» **Brief**:
Return exactly, and only, the lines from the line containing "Select the ASV_BYTES_WRITTEN counter cell" through the final line of the records below, both included.
══ Supplied data ══
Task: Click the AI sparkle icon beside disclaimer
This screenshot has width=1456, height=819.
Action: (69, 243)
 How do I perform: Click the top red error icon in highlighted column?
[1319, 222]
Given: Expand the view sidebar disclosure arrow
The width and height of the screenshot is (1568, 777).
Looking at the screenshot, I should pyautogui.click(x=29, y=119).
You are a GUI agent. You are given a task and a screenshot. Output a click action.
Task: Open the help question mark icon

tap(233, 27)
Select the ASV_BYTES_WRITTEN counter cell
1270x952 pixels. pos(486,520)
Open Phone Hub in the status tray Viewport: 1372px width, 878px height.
═══
» **Reply**:
Select the ASV_BYTES_WRITTEN counter cell
1270x952 pixels. pos(486,520)
Open Phone Hub in the status tray Viewport: 1372px width, 878px height.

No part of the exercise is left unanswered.